┌──
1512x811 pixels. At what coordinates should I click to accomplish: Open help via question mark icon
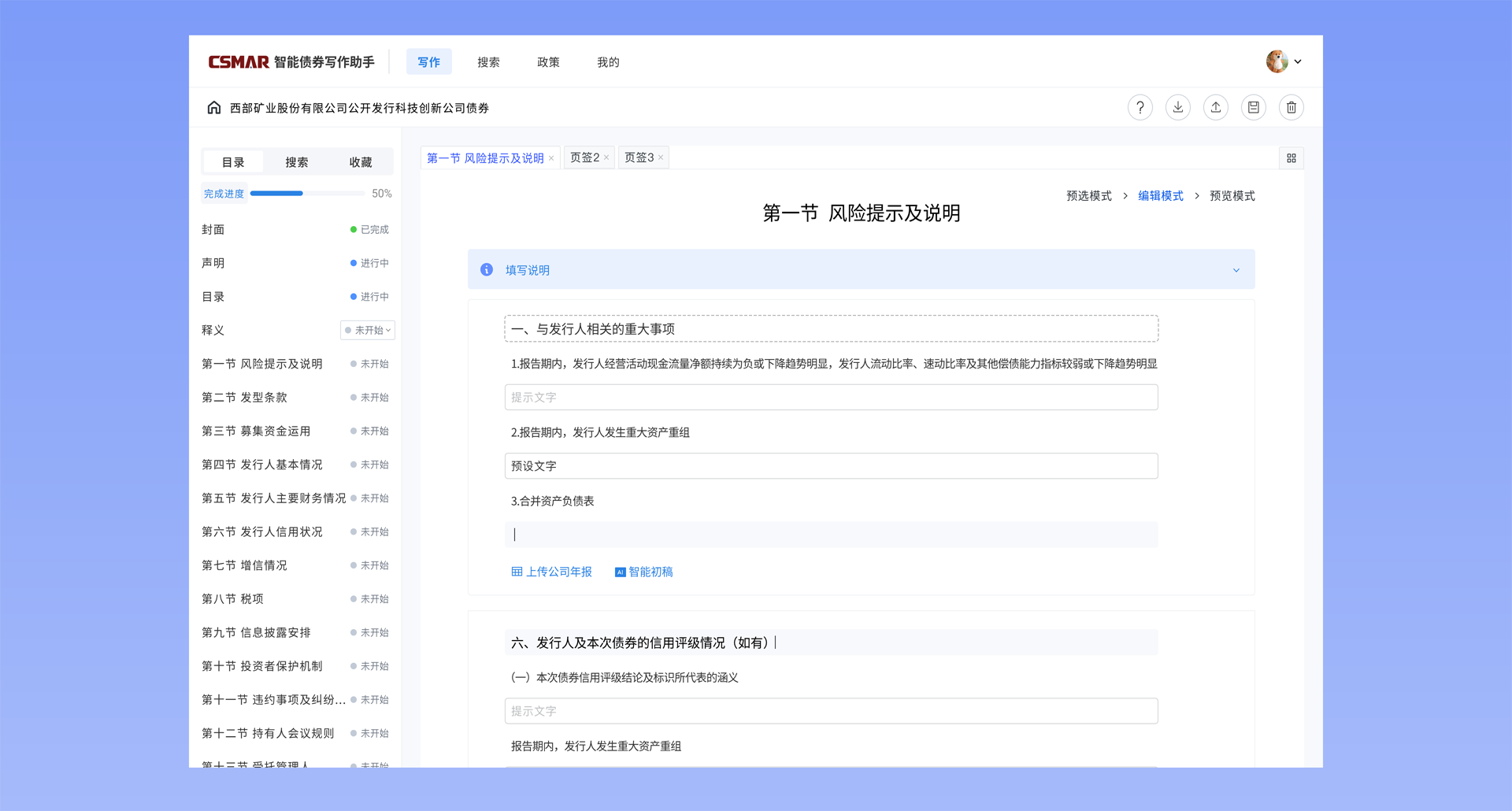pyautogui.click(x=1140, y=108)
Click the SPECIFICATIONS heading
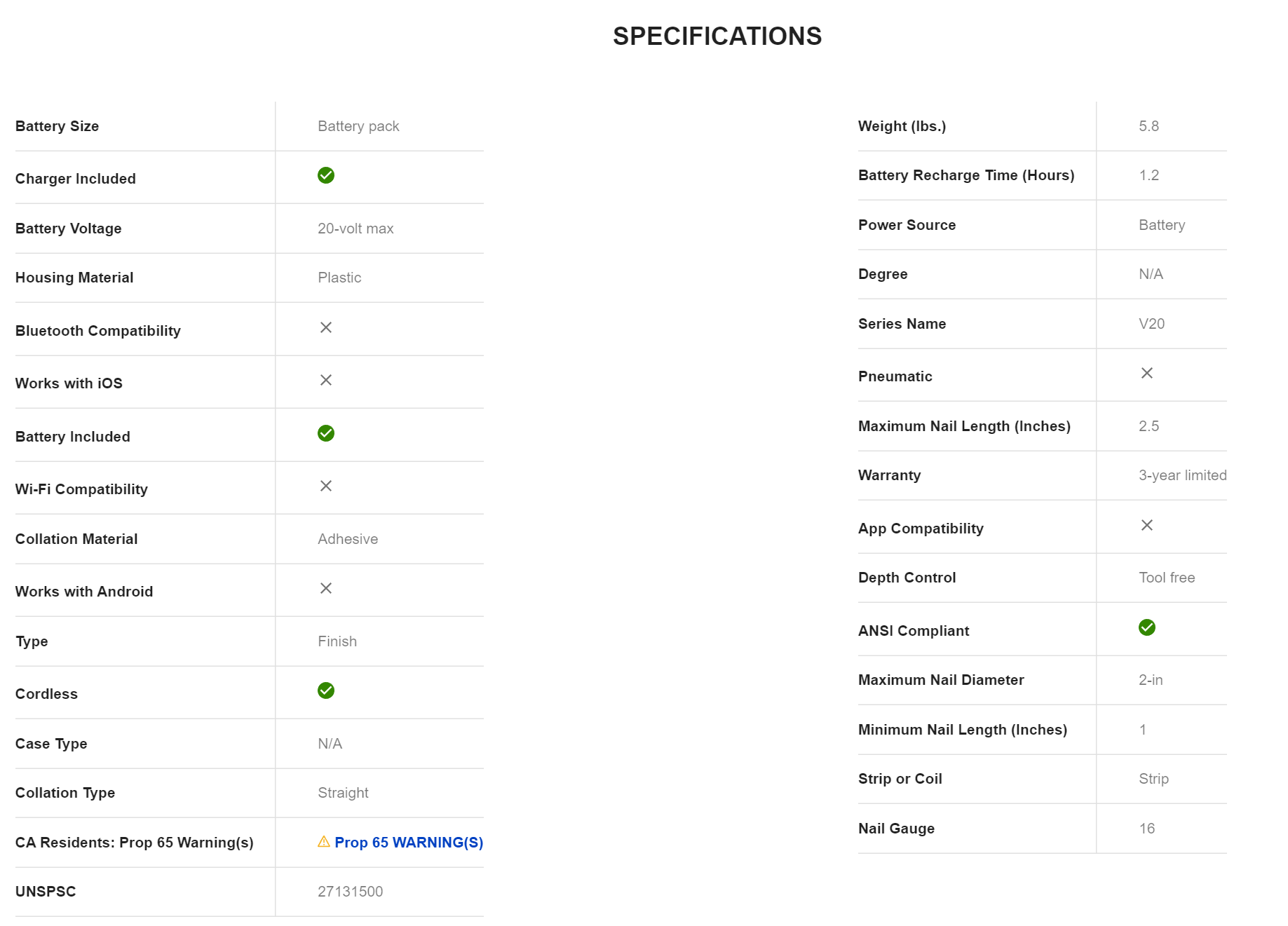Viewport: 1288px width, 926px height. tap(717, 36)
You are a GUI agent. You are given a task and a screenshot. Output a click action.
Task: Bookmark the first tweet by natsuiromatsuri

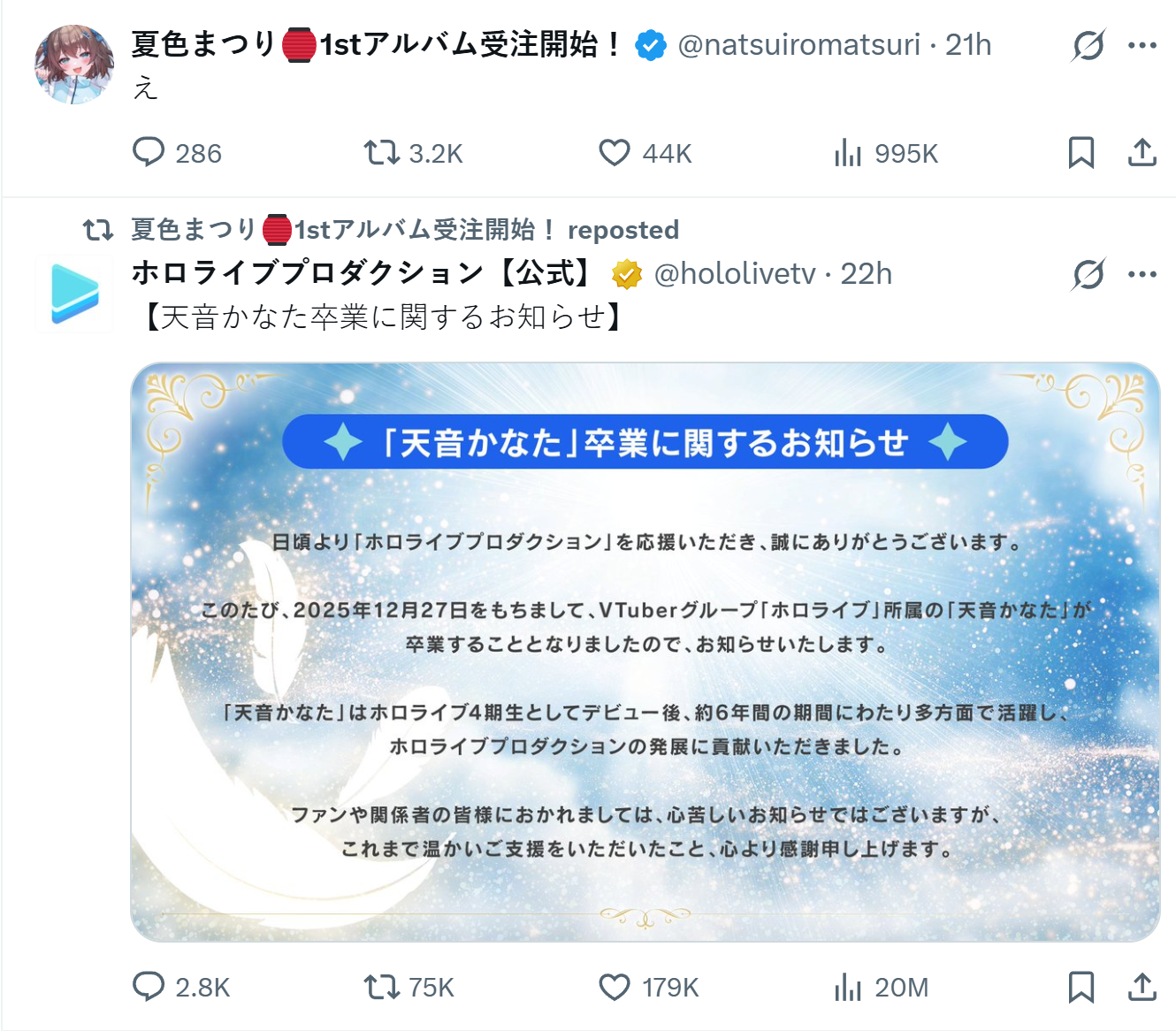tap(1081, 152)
└──
* _Set task_:
Return the whole listing above line for line and word for word, with the pictures left out.

* _Solution for this exercise_:
1512x811 pixels. At what coordinates should I click to accomplish: Open help via question mark icon
pyautogui.click(x=1140, y=108)
Click the SPECIFICATIONS heading
Viewport: 1288px width, 926px height. tap(717, 36)
You are a GUI agent. You are given a task and a screenshot. Output a click action.
Task: Bookmark the first tweet by natsuiromatsuri

tap(1081, 152)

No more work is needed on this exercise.